Scripture for this Sunday: Genesis 25.19-34; Matthew 13:1-9, 18-23

I am not entirely sure about all the details of Menorca’s inheritance practices, but apparently disposal of the property of a deceased person requires the consent of all the heirs. It is supposed to guarantee equality, but it sounds like an opportunity for all sorts of sibling shenanigans. Presumably many families work it out amicably.

Not all families are so harmonious – especially some of the examples in the book of Genesis. The story of Jacob, whose names derives from ‘heel grabber,’ synonymous with ‘trickster’ in Hebrew vernacular, is one full of deceit, deception and skulduggery.

The Bible skips from his heel-grabbling birth directly to Esau’s willingness to let his birthright go for what the Authorised Version of the Bible calls a ‘mess of pottage.’ While it does not sound like a gourmet meal, it was evidently sufficiently tasty for Esau to relinquish his rights as first-born. The real point is that Esau simply did not appreciate the value of his birthright.

What about us? What is our birthright, and do we value, or despise it? There is much going on in the world today that focuses on exactly that point: do we understand what we inherit through birth, and what it means to our position in life, and the opportunities that we have, compared to others?

My own experience is that, for example, in the USA, African-Americans cannot behave exactly as middle-class white people – even immigrants – would do because of the consequences of something as simple as exceeding the speed limit while driving – there are additional risks involved. Not all birthrights have been equal.
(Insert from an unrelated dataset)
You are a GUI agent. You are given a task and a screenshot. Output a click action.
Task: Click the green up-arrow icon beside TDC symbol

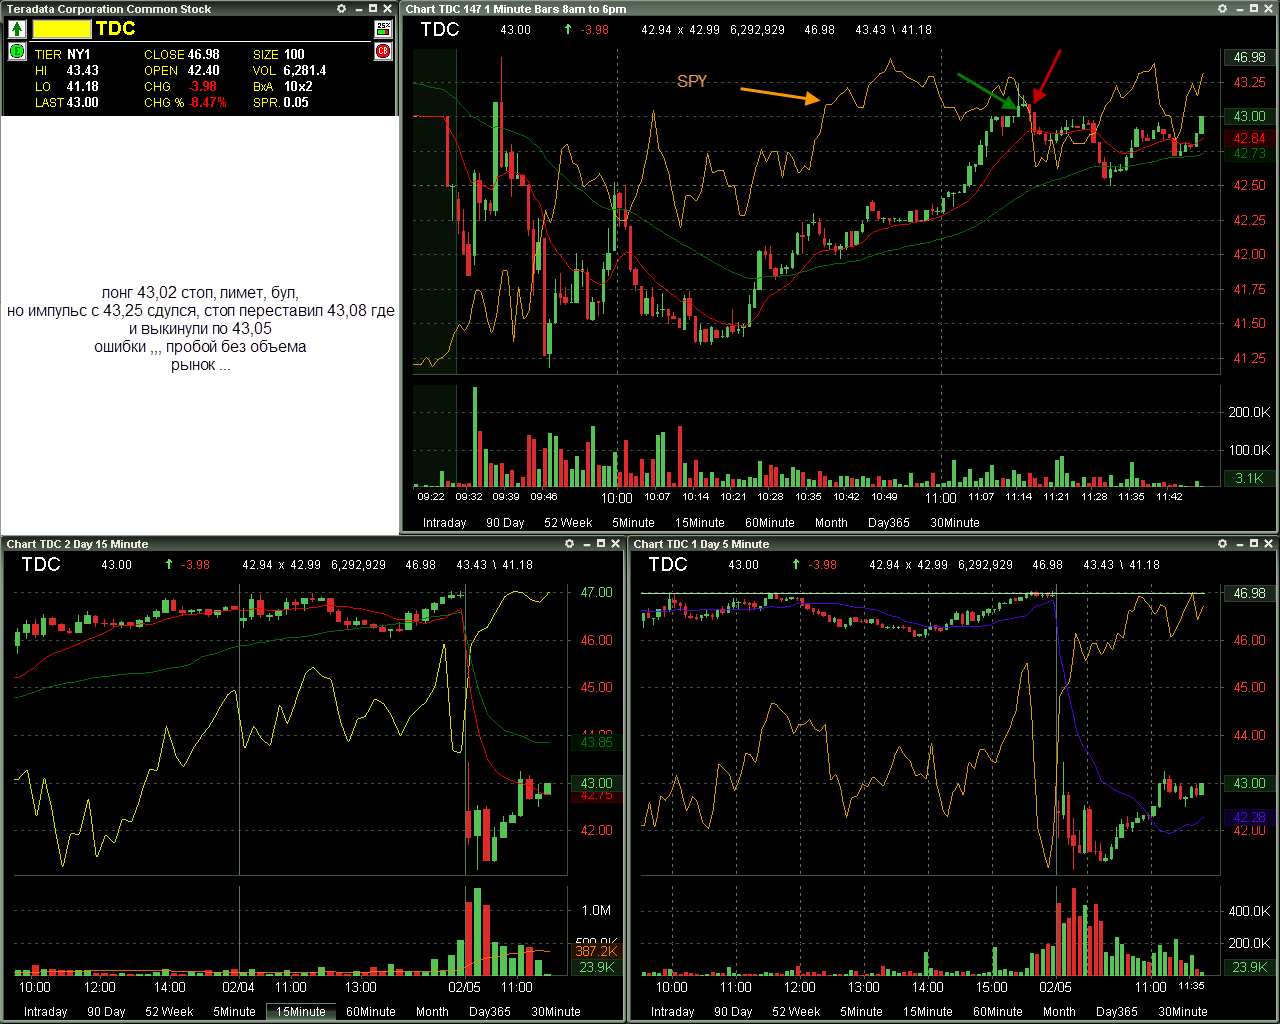[17, 29]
We have one particular aspect of our birthright that is of immense value. It is the Christian gospel, the word that has been sown amongst us. I wonder how many of us at one time or another behave like the ground that is stony, or covered with thorns, so that we either have no root, and can’t stick with the message when the going gets tough, or places us in an awkward position. Or how many are choked spiritually by our own comfortable living?

The birthright has this simple principle: love God, and love your neighbour as yourself. Not more than yourself, just as yourself. It means that human life is valuable – and lives have equal value.

Those who contend that ‘all lives matter’ might be pedantically correct, but miss the basic point: until now, not all lives have mattered equally, to brutalise a quote from George Orwell’s Animal Farm.

We have this birthright, this gospel to proclaim, as the gradual hymn says. This word sown among us says that all human lives are of value to God and so should be of value to all of us, without discrimination. If we devalue the humanity of another human being, then we devalue our own humanity. Let’s not toss aside this valuable birthright of being loved equally by God for the mess of pottage that is called denial.